Stored items
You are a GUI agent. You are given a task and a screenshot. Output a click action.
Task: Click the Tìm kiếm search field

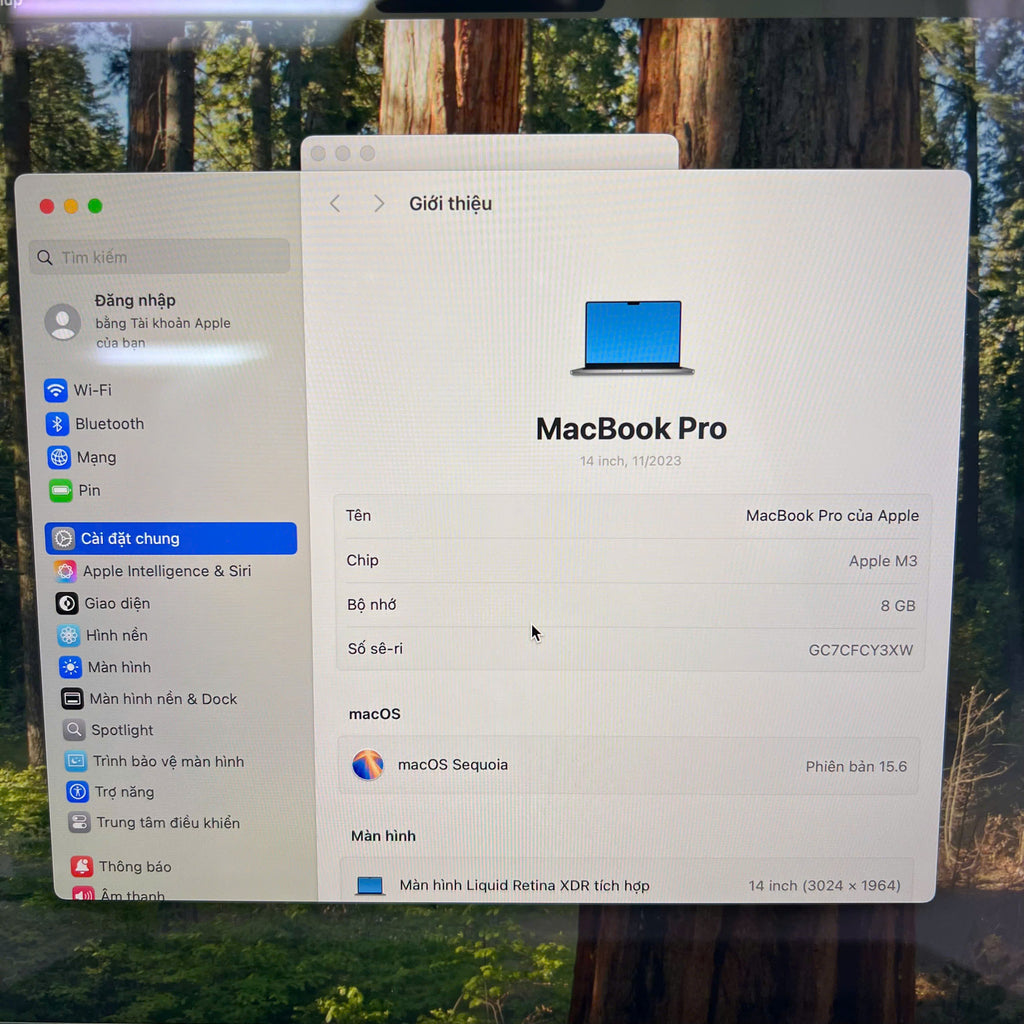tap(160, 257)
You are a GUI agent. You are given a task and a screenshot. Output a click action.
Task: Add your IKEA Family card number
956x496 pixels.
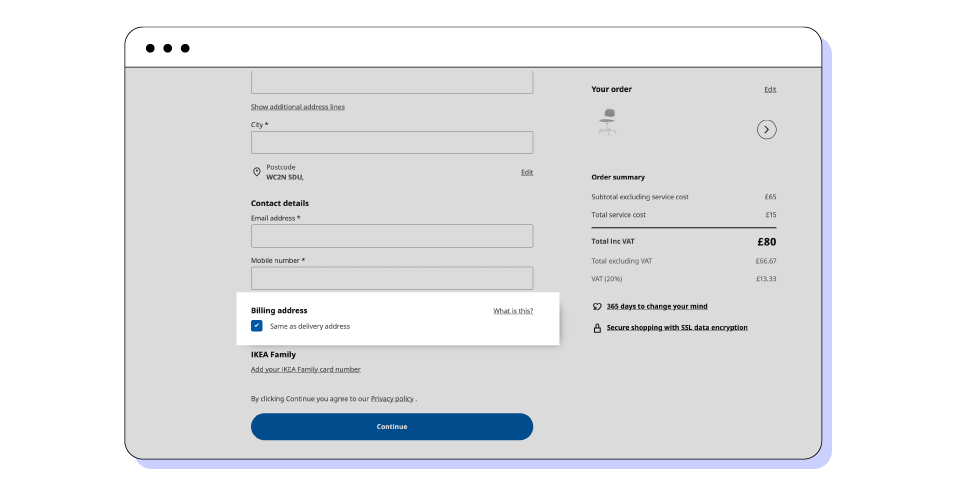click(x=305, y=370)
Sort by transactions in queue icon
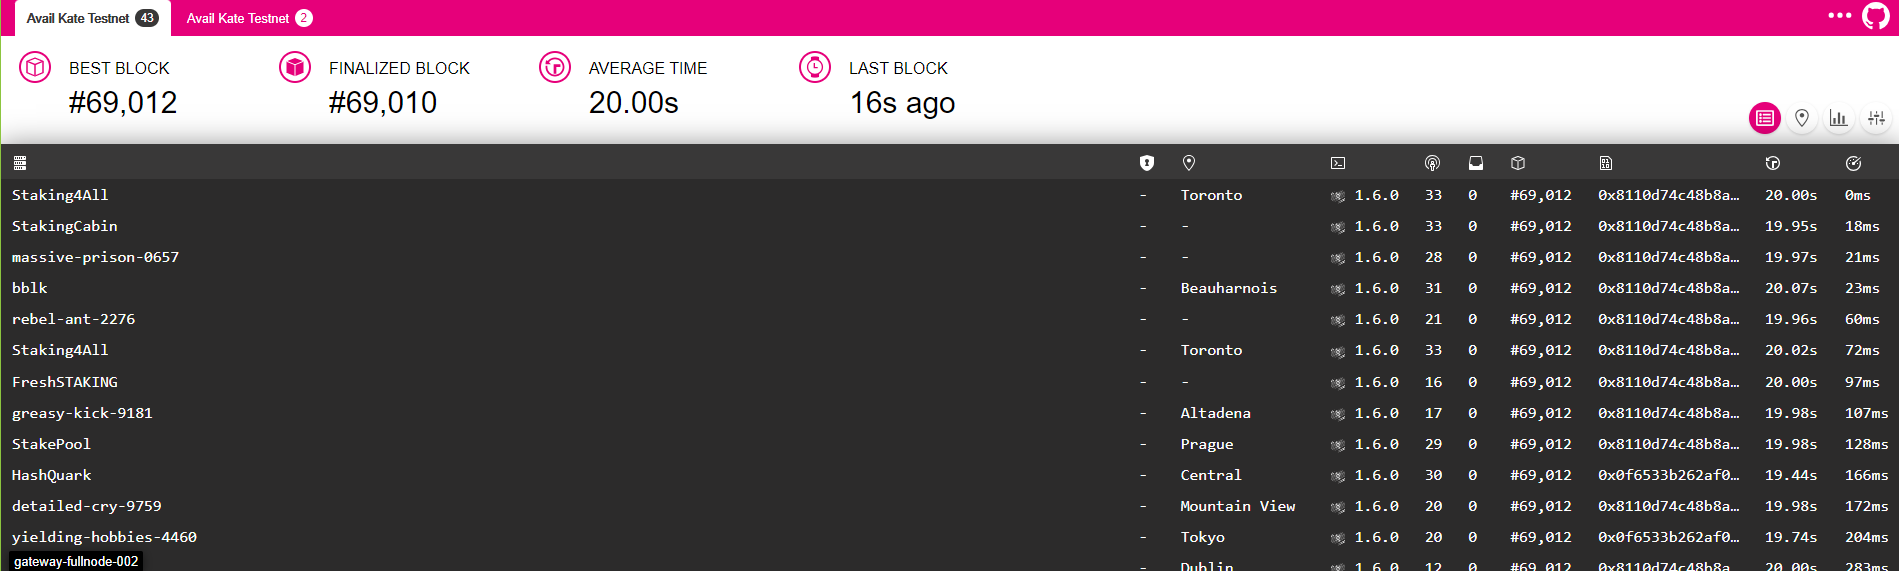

_Exercise objective_
All of the lines above should be printed exactly, minus the pictures.

_Your solution_
You are a GUI agent. You are given a task and a screenshot. Output a click action.
Task: Click the Tìm kiếm search field

tap(160, 257)
You are a GUI agent. You are given a task and a screenshot. Output a click action.
Task: Add your IKEA Family card number
956x496 pixels.
click(x=305, y=370)
Sort by transactions in queue icon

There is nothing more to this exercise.